Labor and delivery complications are the difficulty or abnormality that occurs during the process of labor or delivery. They include complications such as postpartum hemorrhage (PPH), preeclampsia/eclampsia, perinatal asphyxia, fetal distress, placenta previa, placenta abruption, cephalopelvic disproportion, uterine rupture, failure to progress, rapid labor, and preterm labor. These complications could cause severe health problems or death to the mother or to the baby(1).
According to a World Health Organization (WHO) report, worldwide maternal mortality is very high, especially in developing countries. Globally, in 2015 alone approximately 303,000 women died due to pregnancy complications, 99% (302,000) of whom were in developing regions and sub-Saharan Africa alone accounting for approximately 66% (201,000) (2). Hemorrhage, hypertensive disorders, sepsis, abortion, and embolism are the highly-ranked causes of maternal death (5).
In Ethiopia, the main direct causes of maternal death are obstetric complications such as hemorrhage, obstructed labor/ruptured uterus, pregnancy-induced hypertension, puerperal sepsis, and unsafe abortion. Hemorrhage has been the leading cause of maternal death followed by HDP and sepsis while obstructed labor and abortion are reduced. The most indirect causes were anemia and malaria (3) (4).
Maternal complications have psychological, social, and economic consequences. The psychological consequences (depression, suicidal), social consequences (low self-care, inability to resume housework, afraid sexual and social relations), and economic consequences (catastrophic expenditure, family’s job affected due to delivery) are common for mothers with complicated deliveries compared to mothers with uncomplicated deliveries . Women with severe maternal complications experienced an increased risk of mortality and morbidity, a higher risk of depression, physical symptoms such as difficulty in competing daily household work, and financial problems (5) (7 PH). Furthermore, obstetric interventions and complications such as emergency cesarean section, postpartum hemorrhage, labor induction, instrumental vaginal delivery, and obstetric anal sphincter injury affect childbirth satisfaction (6). Different studies on predictive analysis were conducted using machine learning to predict maternal health issues. Predictive analysis involves the use of data, statistical algorithms, and machine learning techniques to forecast the likelihood of future outcomes based on historical data (7).
Multu et al. (8) used machine learning algorithms particularly KNN, decision tree, light gradient boosting Machine (Light GBM), CatBoost, random forest, KNN to determine maternal health risk on a dataset collected from IoT-based risk monitoring systems. Age, systolic blood pressure, diastolic blood pressure, breathing speed, and heart rate features were considered for model development. Performance metrics such as accuracy, specificity, sensitivity, false positive rate, false discovery rate, false negative rate, and F1 score test were used to measure the model performance. An accuracy of 89.16% was achieved with a model developed using the DT classifier.

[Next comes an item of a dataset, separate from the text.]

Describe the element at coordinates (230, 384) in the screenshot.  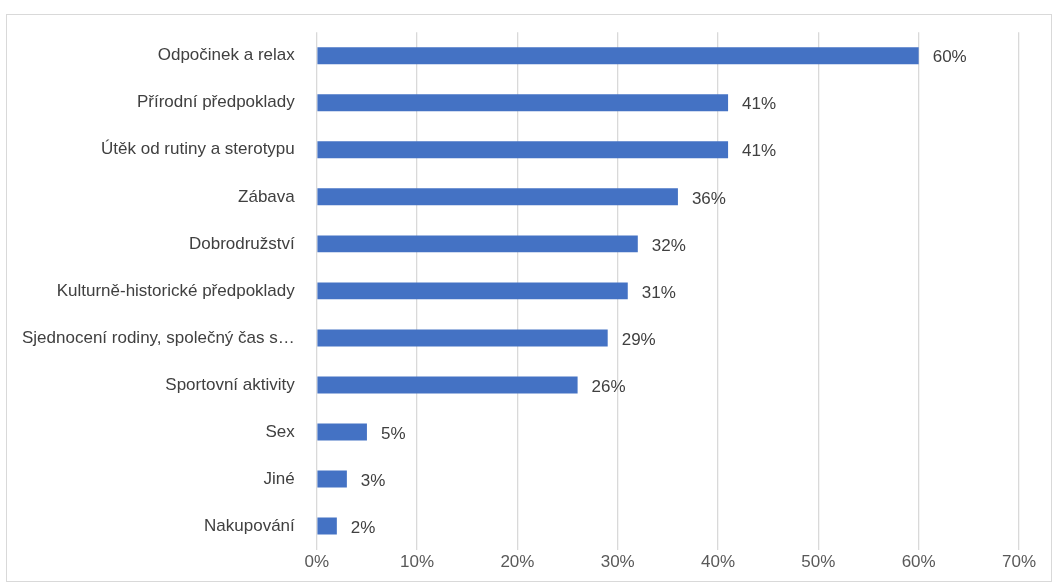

Escobar et al. (9) developed a predictive model for obstetric and fetal complications using gradient boost and logistic regression algorithms with electronic health data. Python 3.6.3 and sickit-learn 0.91 were utilized to develop the models. The gradient boost-based model performed 79.0% accuracy which was better than that of the logistic regression based model.
Rodríguez et al. (10) proposed the use of machine learning techniques to build a classifier for severe maternal mortality to support medical workers in decision-making at an early stage. Logistic regression with a 5-fold stratified cross validation technique was used, while analysis of variance was conducted to filter features for modeling. Preeclampsia, voluntary interruption of pregnancy maternal cause, scholarship, diabetes, origin, socioeconomic status, perinatal mortality, and htacronica had significant effects on the occurrence of severe maternal mortality.

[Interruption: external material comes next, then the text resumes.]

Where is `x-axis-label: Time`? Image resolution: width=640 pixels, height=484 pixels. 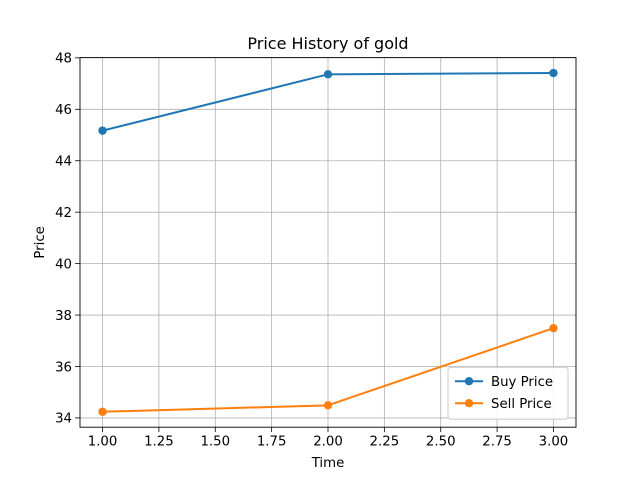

Raza et al. (11) developed artificial neural network-based system for predicting maternal health risks using DT-BiLTCN that uses decision trees, a bidirectional long short-term memory network, and a temporal convolutional network that provided a set of features by support vector machine with 98% accuracy. Diastolic and systolic blood pressure, heart rate, and age of pregnant women were health conditions that were the strongest indications of health risk during pregnancy.

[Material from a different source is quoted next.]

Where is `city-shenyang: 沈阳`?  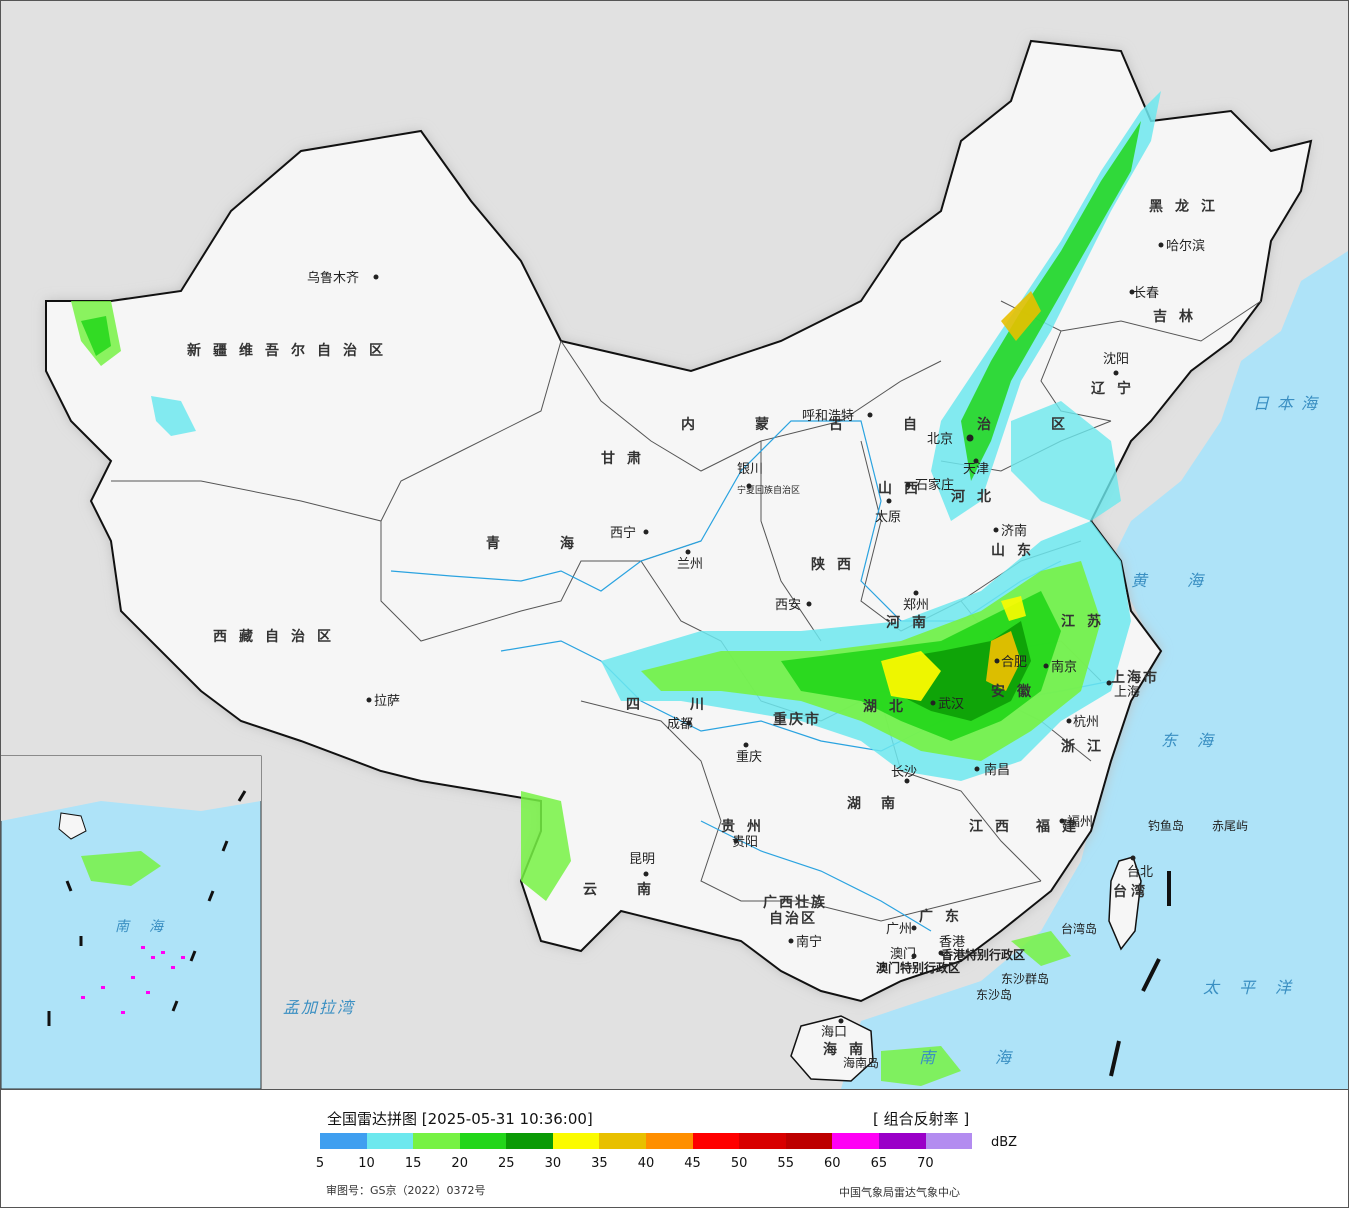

Labor and delivery complications cause mortality, morbidity, and socioeconomic problems. To reduce these labor and delivery complication-induced problems, it is very important to have an appropriate method for the early detection and prediction of labor and delivery complications during the prepregnancy and antenatal periods. Hence, using machine learning-based predictive models, this study intended to predict and identify determinants of labor and delivery complications from antenatal care (ANC) follow-up data.